--- BEGIN SUPPLIED DATA ---
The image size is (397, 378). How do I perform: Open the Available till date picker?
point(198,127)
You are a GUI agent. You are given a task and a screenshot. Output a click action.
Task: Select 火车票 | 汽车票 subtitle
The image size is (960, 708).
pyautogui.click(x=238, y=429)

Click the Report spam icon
--- END SUPPLIED DATA ---
--- BEGIN SUPPLIED DATA ---
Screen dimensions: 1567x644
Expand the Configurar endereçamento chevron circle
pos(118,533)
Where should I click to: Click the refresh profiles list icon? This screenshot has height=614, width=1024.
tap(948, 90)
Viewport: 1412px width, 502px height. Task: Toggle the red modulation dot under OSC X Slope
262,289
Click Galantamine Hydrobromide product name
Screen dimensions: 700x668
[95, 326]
--- END SUPPLIED DATA ---
--- BEGIN SUPPLIED DATA ---
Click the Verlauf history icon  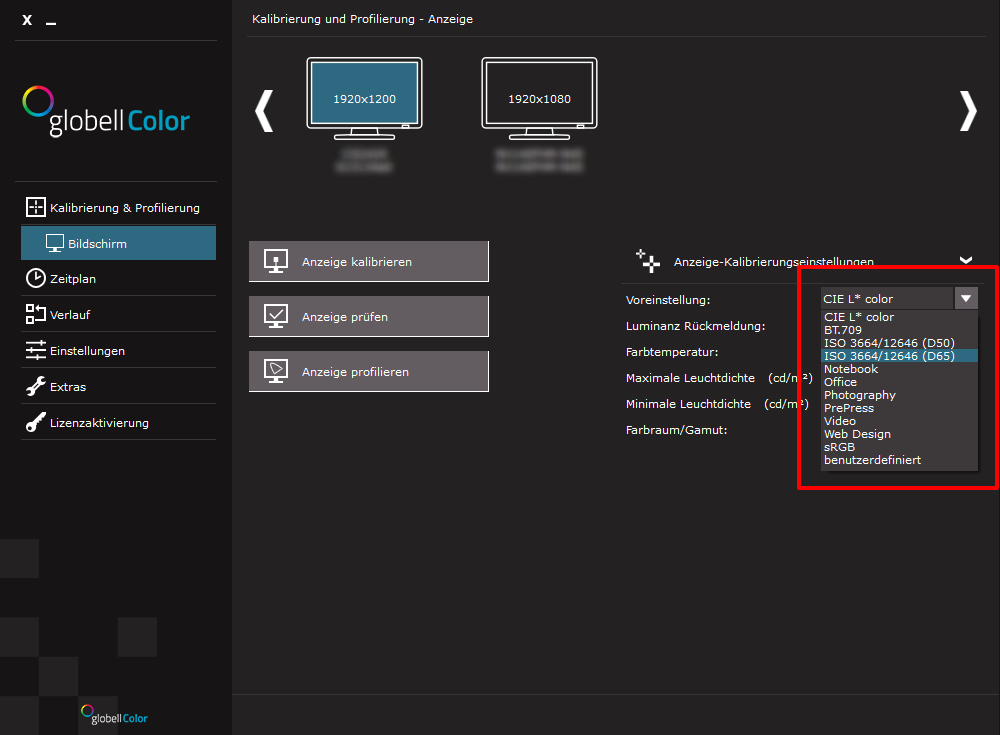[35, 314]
--- END SUPPLIED DATA ---
TASK TO COMPLETE:
Copy out only the lines from the line with "You are a GUI" to the line with "Click the Report spam icon", substituting "Mark as junk" for "Report spam" and keeping everything else the same.

ANSWER TO THE PROBLEM:
You are a GUI agent. You are given a task and a screenshot. Output a click action.
Task: Select 火车票 | 汽车票 subtitle
The image size is (960, 708).
pyautogui.click(x=238, y=429)

Click the Mark as junk icon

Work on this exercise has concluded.